L’eBook: une bonne illustration de la loi nomade de Klein

ebookDans mon billet précédent, je décrivais la loi, pour moi d’application très générale de l’histoire de l’information puisqu’elle est se vérifie depuis 5 000 ans. Pour des raisons mnémotechniques et narcissiques, appelons-la “loi de Klein”.


Plus le support de l’information est léger, petit, lisible, transportable, copiable, partageable, bref, plus le support est nomade, plus l’information et le savoir se répandent.

Puis, je parlais d’une exception tout à fait exceptionnelle de cette loi, qui ne s’étend que sur 40 années, mais qui a pour nous une grande importance puisqu’il s’agit d’un exception en cours. Pour des raisons qui tiennent à ma modestie naturelle, appelons cette exception “exception de Klein” et notons pour les générations futures tout le mérite qu’il y a, pour le scientifique, à découvrir une loi générale et une exception notable à cette loi au sein d’un même billet: le combat pour la Vérité n’a décidément pas de prix.


Depuis 40 ans, pour la première fois dans l’histoire de l’humanité, la réduction du volume de l’information, la facilité à la recopier, à la partager, n’est pas corrélée à 100% avec son utilité. La raison principale de cette limitation, c’est que l’information a été tellement réduite qu’elle n’est plus aussi accessible ou lisible par l’être humain.

L’ebook est pour moi une illustration intéressante à la fois de la loi et de l’exception de Klein. Les premiers ebooks sont apparus il y a un petite dizaine d’années. A l’époque, il s’agissait de “simple” écrans digitaux, comparables en tous points à des écrans d’ordinateurs portables. Ces ebooks ne se sont pas imposés sur le marché (voir en France, l’exemple de Cytale, que j’ai suivi d’assez près). Palm, Apple, Microsoft ont eu diverses initiatives aussi dans le domaine, qui ont aussi échoué.


Pourtant, les tentatives pour créer un périphérique pouvant remplacer le livre dans la vie de tous les jours n’ont jamais cessé – et on assiste, depuis quelques mois, à un vrai renouveau du concept. Les annonces sont quotidiennes (Amazon, PRS505, SEIKO, SONY, etc…).

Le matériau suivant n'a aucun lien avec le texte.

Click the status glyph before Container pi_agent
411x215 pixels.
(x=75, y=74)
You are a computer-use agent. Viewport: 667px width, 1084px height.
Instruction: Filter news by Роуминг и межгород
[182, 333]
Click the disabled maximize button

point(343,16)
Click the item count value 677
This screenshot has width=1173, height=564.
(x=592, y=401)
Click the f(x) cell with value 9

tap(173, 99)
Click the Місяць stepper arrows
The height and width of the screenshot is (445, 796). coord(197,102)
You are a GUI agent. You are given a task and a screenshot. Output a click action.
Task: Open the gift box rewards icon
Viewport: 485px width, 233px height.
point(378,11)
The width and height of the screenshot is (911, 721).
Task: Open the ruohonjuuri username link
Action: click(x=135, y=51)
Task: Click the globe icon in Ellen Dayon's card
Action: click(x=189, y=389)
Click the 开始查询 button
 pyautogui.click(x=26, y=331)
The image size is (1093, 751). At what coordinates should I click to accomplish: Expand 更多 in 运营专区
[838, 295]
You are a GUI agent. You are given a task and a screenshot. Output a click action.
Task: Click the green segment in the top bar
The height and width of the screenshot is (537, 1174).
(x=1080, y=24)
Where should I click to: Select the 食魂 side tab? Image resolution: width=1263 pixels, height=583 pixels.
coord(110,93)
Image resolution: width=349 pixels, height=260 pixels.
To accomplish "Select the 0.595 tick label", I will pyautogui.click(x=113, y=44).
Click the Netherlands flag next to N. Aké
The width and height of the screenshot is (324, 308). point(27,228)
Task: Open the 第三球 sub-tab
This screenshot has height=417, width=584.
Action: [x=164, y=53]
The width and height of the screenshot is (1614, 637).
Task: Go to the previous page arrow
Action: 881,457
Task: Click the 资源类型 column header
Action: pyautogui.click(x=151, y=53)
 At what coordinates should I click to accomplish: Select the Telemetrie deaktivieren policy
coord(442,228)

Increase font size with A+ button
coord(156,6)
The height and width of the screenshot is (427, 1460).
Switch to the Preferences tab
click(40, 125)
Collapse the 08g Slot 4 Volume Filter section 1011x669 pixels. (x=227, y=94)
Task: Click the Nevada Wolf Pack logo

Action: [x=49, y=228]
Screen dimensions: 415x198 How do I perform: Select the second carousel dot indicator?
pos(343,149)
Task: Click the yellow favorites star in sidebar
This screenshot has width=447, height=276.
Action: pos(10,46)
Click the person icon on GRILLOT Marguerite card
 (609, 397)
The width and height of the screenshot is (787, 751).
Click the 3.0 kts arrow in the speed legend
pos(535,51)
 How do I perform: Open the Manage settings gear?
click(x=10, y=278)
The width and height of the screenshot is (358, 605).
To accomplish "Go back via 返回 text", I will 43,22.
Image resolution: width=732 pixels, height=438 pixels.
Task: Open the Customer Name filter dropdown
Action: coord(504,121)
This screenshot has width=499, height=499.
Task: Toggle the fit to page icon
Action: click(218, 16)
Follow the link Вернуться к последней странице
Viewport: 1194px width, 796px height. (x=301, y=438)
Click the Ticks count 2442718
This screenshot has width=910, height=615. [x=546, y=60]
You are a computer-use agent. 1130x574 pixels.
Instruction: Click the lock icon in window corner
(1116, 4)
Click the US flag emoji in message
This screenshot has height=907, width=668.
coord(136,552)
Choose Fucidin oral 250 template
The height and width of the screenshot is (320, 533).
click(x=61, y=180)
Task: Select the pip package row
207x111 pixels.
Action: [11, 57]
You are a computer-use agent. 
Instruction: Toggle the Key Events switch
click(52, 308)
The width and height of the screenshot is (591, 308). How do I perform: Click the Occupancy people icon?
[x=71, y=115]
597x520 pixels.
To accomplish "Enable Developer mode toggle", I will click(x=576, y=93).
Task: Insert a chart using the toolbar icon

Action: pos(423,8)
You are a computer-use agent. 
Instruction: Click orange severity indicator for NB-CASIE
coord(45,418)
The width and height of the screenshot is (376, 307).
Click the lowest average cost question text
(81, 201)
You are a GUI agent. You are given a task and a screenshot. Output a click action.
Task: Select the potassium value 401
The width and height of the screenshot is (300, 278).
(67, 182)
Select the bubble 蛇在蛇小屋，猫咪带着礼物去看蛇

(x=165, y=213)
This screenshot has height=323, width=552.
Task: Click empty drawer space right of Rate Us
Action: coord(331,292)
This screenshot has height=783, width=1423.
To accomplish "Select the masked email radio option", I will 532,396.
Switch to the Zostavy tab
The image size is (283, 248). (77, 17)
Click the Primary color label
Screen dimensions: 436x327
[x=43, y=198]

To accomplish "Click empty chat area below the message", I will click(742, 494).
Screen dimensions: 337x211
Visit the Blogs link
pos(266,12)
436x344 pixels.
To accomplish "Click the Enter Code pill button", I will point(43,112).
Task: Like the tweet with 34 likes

L’ebook met en évidence le fossé entre quantité d’information et lisibilité de cette information ainsi que la dynamique générale, puissante, qui agit pour tenter de combler ce fossé: les initiatives depuis 10 ans se multiplient, en dépit de tous les échecs commerciaux, et bien que le problème ne soit souvent pas formulé de façon aussi claire que par la loi de Klein.

Ce qui est intéressant aussi, c’est que les avancées des 2 dernières années sont presque décorrélées des avancées des ordinateurs et des écrans plats et d’une certaine façon correspondent même à un vrai retour en arrière. Les écrans des ebooks actuels sont en général des écrans noir et blanc, avec un contraste assez faible et leur taux de rafraîchissement est souvent 10 à 50 fois plus faible que celui des écrans TFT classiques – il est totalement inenvisageable de jouer à Tetris ou de voir une vidéo avec un eBook.

Les concepteurs d’eBook essaient, par tous les moyens possibles, de recréer le confort du papier et ont compris depuis peu que l’augmentation de la performance pure des écrans (la miniaturisation des transistors) ne constituaient pas forcément la réponse au problème.

D’où va venir le succès de l’ebook ? Des nouvelles techniques d’encre numérique, qui améliorent la lisibilité ? De la réduction du poids et de la taille des ebooks ? De l’amélioration physique des écrans, qui permettront de lire un ebook avec le même confort qu’un livre ? De la baisse de leur coût ? Du développement des techniques d’epaper qui permettront de lire un livre sur un simple feuille digitale ?

Je ne peux pas répondre à cette question, mais la loi de Klein me dit quand dans 2, 5 ou 20 ans – une durée ridicule à l’échelle de l’histoire de l’information mais probablement suffisante pour qu’encore un grand nombre d’entreprises et de projets d’ebook échouent – nous utiliserons l’ebook.